Second, take notice of it that you may be kept more in dependence upon God, and that you may fear him more. While we live in this world, men who know no afflictions beyond what they see with their eyes and feel in the outward man — nothing beyond loss of friends and credit — often fear God less, and when they come to part with any of these for God are less willing. But when they shall hear and know that God's wrath is beyond Pharaoh's wrath, as Moses knew — who yet in the vast apprehension of the greatness of it cries out, 'Who has known the power of your anger?' (Psalm 90) — then they will obey God and fear him more than all the kings of the earth, as Moses did, 'not fearing the wrath of Pharaoh' (Hebrews 11:27). When men enjoy a confluence of all earthly comforts and think their mountain strong — well built with wife, children, riches, health, and honors — they think they are more out of God's danger than other men, and are apt to say, 'Soul, you have goods for many years.' But know that God, without taking either your goods or your soul away, can in this life put your spirit into such a condition of darkness that you would give all the world for a moment's ease, when all other comforts shall be to you but as the white of an egg, as Job says. As he has joys the world gives not, so he has afflictions the world inflicts not. Therefore fear him more than the loss of all; obey him rather than keep all, for God can meet with you in the midst of all. So he met with David though a king, and then all his wives and kingdom could not comfort him until God would heal the bones that he had broken.

Third, take notice that there are such troubles, and learn not to censure others when they are in this condition. You walk in the light, and you see another in the dungeon — he may be dearer to God than you. It was Job's friends' fault, who having had no experience of such a condition themselves concluded he was a hypocrite. If you judge thus, then as Asaph says, 'You condemn the generation of the just' (Psalm 73:13-14). And herein Satan also is gratified and the strict ways of grace are scandalized. If God uses his children thus, 'Curse God and die,' says Job's wife, as the foolish men and women of the world do.

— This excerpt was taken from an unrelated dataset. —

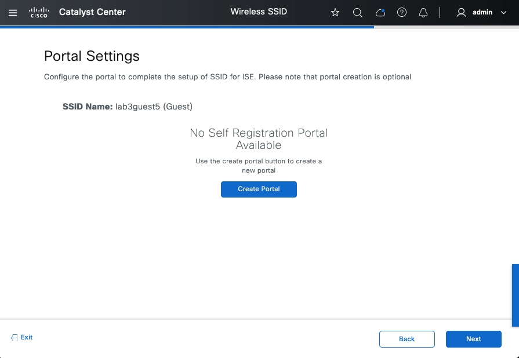
Task: Open the help question mark icon
Action: pyautogui.click(x=402, y=12)
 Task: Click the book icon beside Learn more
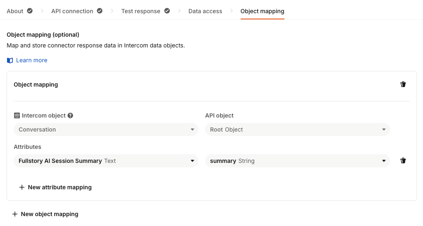[x=10, y=61]
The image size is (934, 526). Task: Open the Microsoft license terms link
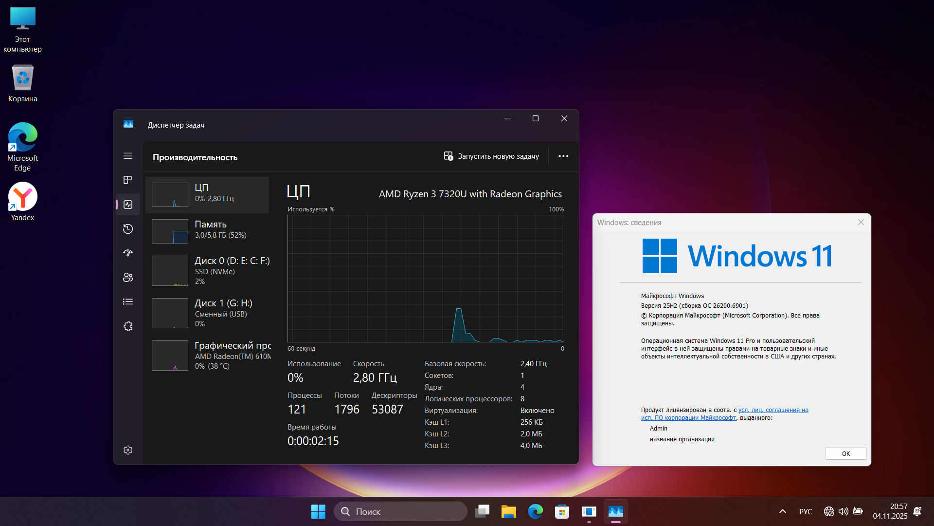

Fourth, pass your sojourning here in fear and serve him with fear (1 Peter 1:17), for 'even our God is a consuming fire' (Hebrews 12). Keep your heart in awe with the knowledge of such an estate. This kept Job in awe and made him so strict a man all his days. Read chapter 31 throughout and you shall see what a righteous man he was, and then see the reason for all in verse 23: 'Destruction from the Lord was a terror to me.' And to the same purpose also in chapter 4, last verse, he says that he had always feared what had now befallen him — of which the distress of his spirit was the greatest evil. This he feared might befall him even when he had the most assurance.

Lastly, be thankful that God spares you. Perhaps your body is weak and he knows you are but flesh, and so does not stir up all his wrath. If he should fall on you as on others it would destroy you. But consider that you had a stone in your heart as well as any other. Has God cured it by gentle means and so dissolved it and carried it away, when he has cut others and bound them and put them to much pain in the taking of it out? Oh, be thankful. You who are healthy and have strong bodies — are you not thankful when you see others sick and bedridden, roaring with the stone, toothache, and gout, of which you are free? And ought you not to be much more thankful for the healthfulness of your spirits — cheerfulness being the marrow of them — when others are sick (as the expression is in Isaiah 33) for want of assurance that their sins are forgiven, others in misery all day as if on a rack, distracted and almost out of their wits, even a burden to themselves? Oh, be thankful that it is not so with you!